Work to be completed >>
Line by line, output the entries below exactly as they appear.
════
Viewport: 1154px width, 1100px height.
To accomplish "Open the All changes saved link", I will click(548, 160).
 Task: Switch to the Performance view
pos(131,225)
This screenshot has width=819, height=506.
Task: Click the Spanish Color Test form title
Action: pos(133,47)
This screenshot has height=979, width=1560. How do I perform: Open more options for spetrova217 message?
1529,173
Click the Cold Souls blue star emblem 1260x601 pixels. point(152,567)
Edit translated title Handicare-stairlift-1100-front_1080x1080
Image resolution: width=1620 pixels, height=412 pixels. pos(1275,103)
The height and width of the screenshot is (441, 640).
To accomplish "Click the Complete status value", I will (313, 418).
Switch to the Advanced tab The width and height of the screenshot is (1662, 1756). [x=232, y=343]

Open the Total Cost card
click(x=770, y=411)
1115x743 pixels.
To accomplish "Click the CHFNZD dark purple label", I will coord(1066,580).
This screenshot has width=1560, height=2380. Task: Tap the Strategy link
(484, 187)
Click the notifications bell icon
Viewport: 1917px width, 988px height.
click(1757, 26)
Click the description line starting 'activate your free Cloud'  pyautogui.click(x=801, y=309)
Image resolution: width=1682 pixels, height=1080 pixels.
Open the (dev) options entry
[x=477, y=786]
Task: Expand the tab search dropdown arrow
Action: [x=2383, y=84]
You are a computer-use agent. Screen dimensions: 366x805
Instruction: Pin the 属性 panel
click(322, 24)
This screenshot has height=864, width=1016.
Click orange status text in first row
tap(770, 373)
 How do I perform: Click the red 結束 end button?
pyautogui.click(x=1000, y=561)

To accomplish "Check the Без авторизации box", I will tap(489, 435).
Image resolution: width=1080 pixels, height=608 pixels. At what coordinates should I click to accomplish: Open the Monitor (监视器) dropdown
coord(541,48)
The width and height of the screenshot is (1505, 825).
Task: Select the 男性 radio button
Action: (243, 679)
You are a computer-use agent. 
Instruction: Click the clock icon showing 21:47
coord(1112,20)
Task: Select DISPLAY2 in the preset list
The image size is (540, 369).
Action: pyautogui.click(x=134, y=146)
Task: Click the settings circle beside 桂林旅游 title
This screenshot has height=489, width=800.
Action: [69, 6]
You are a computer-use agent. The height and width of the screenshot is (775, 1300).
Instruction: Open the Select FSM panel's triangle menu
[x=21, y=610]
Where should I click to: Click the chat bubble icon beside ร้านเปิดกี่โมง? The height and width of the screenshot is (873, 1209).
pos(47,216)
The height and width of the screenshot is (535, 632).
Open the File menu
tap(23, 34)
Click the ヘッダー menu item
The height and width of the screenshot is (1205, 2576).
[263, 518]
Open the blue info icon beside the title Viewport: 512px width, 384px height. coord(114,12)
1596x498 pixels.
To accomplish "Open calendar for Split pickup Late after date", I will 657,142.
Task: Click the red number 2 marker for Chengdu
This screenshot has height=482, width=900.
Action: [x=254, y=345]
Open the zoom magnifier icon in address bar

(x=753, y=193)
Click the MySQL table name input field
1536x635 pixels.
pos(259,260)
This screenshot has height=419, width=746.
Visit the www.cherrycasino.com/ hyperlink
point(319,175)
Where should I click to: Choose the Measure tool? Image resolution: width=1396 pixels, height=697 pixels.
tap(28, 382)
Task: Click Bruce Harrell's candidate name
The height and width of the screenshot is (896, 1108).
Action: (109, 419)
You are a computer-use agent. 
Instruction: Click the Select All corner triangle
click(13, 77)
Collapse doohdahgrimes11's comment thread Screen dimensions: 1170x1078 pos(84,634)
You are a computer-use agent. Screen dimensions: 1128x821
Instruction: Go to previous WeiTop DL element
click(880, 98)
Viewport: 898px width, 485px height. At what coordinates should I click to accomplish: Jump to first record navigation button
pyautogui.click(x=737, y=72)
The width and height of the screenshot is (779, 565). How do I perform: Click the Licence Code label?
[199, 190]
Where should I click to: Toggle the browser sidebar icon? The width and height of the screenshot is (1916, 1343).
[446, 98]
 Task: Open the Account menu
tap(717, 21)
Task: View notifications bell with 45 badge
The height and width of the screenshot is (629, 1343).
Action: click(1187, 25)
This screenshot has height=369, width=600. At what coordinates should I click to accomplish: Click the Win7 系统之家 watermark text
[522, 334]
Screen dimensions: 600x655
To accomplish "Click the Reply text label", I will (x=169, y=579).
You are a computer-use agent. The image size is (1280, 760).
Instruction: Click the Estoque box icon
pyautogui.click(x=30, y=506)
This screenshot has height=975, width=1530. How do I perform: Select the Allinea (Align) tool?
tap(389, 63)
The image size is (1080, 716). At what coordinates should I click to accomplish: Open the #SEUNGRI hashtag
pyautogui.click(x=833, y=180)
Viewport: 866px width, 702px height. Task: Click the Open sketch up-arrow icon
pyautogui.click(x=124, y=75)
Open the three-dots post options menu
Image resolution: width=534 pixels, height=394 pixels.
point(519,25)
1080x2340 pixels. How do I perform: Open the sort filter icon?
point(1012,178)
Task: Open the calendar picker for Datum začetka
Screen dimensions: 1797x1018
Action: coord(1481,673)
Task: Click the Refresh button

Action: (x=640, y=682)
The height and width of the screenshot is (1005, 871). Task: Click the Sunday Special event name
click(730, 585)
════
Reply >>
Viewport: 1154px width, 1100px height.
To accomplish "Open the All changes saved link", I will click(548, 160).
 Task: Switch to the Performance view
pos(131,225)
This screenshot has width=819, height=506.
Task: Click the Spanish Color Test form title
Action: pos(133,47)
This screenshot has height=979, width=1560. How do I perform: Open more options for spetrova217 message?
1529,173
Click the Cold Souls blue star emblem 1260x601 pixels. point(152,567)
Edit translated title Handicare-stairlift-1100-front_1080x1080
Image resolution: width=1620 pixels, height=412 pixels. pos(1275,103)
The height and width of the screenshot is (441, 640).
To accomplish "Click the Complete status value", I will (313, 418).
Switch to the Advanced tab The width and height of the screenshot is (1662, 1756). [x=232, y=343]

Open the Total Cost card
click(x=770, y=411)
1115x743 pixels.
To accomplish "Click the CHFNZD dark purple label", I will coord(1066,580).
This screenshot has width=1560, height=2380. Task: Tap the Strategy link
(484, 187)
Click the notifications bell icon
Viewport: 1917px width, 988px height.
click(1757, 26)
Click the description line starting 'activate your free Cloud'  pyautogui.click(x=801, y=309)
Image resolution: width=1682 pixels, height=1080 pixels.
Open the (dev) options entry
[x=477, y=786]
Task: Expand the tab search dropdown arrow
Action: [x=2383, y=84]
You are a computer-use agent. Screen dimensions: 366x805
Instruction: Pin the 属性 panel
click(322, 24)
This screenshot has height=864, width=1016.
Click orange status text in first row
tap(770, 373)
 How do I perform: Click the red 結束 end button?
pyautogui.click(x=1000, y=561)

To accomplish "Check the Без авторизации box", I will tap(489, 435).
Image resolution: width=1080 pixels, height=608 pixels. At what coordinates should I click to accomplish: Open the Monitor (监视器) dropdown
coord(541,48)
The width and height of the screenshot is (1505, 825).
Task: Select the 男性 radio button
Action: (243, 679)
You are a computer-use agent. 
Instruction: Click the clock icon showing 21:47
coord(1112,20)
Task: Select DISPLAY2 in the preset list
The image size is (540, 369).
Action: pyautogui.click(x=134, y=146)
Task: Click the settings circle beside 桂林旅游 title
This screenshot has height=489, width=800.
Action: [69, 6]
You are a computer-use agent. The height and width of the screenshot is (775, 1300).
Instruction: Open the Select FSM panel's triangle menu
[x=21, y=610]
Where should I click to: Click the chat bubble icon beside ร้านเปิดกี่โมง? The height and width of the screenshot is (873, 1209).
pos(47,216)
The height and width of the screenshot is (535, 632).
Open the File menu
tap(23, 34)
Click the ヘッダー menu item
The height and width of the screenshot is (1205, 2576).
[263, 518]
Open the blue info icon beside the title Viewport: 512px width, 384px height. coord(114,12)
1596x498 pixels.
To accomplish "Open calendar for Split pickup Late after date", I will 657,142.
Task: Click the red number 2 marker for Chengdu
This screenshot has height=482, width=900.
Action: [x=254, y=345]
Open the zoom magnifier icon in address bar

(x=753, y=193)
Click the MySQL table name input field
1536x635 pixels.
pos(259,260)
This screenshot has height=419, width=746.
Visit the www.cherrycasino.com/ hyperlink
point(319,175)
Where should I click to: Choose the Measure tool? Image resolution: width=1396 pixels, height=697 pixels.
tap(28, 382)
Task: Click Bruce Harrell's candidate name
The height and width of the screenshot is (896, 1108).
Action: (109, 419)
You are a computer-use agent. 
Instruction: Click the Select All corner triangle
click(13, 77)
Collapse doohdahgrimes11's comment thread Screen dimensions: 1170x1078 pos(84,634)
You are a computer-use agent. Screen dimensions: 1128x821
Instruction: Go to previous WeiTop DL element
click(880, 98)
Viewport: 898px width, 485px height. At what coordinates should I click to accomplish: Jump to first record navigation button
pyautogui.click(x=737, y=72)
The width and height of the screenshot is (779, 565). How do I perform: Click the Licence Code label?
[199, 190]
Where should I click to: Toggle the browser sidebar icon? The width and height of the screenshot is (1916, 1343).
[446, 98]
 Task: Open the Account menu
tap(717, 21)
Task: View notifications bell with 45 badge
The height and width of the screenshot is (629, 1343).
Action: click(1187, 25)
This screenshot has height=369, width=600. At what coordinates should I click to accomplish: Click the Win7 系统之家 watermark text
[522, 334]
Screen dimensions: 600x655
To accomplish "Click the Reply text label", I will (x=169, y=579).
You are a computer-use agent. The image size is (1280, 760).
Instruction: Click the Estoque box icon
pyautogui.click(x=30, y=506)
This screenshot has height=975, width=1530. How do I perform: Select the Allinea (Align) tool?
tap(389, 63)
The image size is (1080, 716). At what coordinates should I click to accomplish: Open the #SEUNGRI hashtag
pyautogui.click(x=833, y=180)
Viewport: 866px width, 702px height. Task: Click the Open sketch up-arrow icon
pyautogui.click(x=124, y=75)
Open the three-dots post options menu
Image resolution: width=534 pixels, height=394 pixels.
point(519,25)
1080x2340 pixels. How do I perform: Open the sort filter icon?
point(1012,178)
Task: Open the calendar picker for Datum začetka
Screen dimensions: 1797x1018
Action: coord(1481,673)
Task: Click the Refresh button

Action: (x=640, y=682)
The height and width of the screenshot is (1005, 871). Task: Click the Sunday Special event name
click(730, 585)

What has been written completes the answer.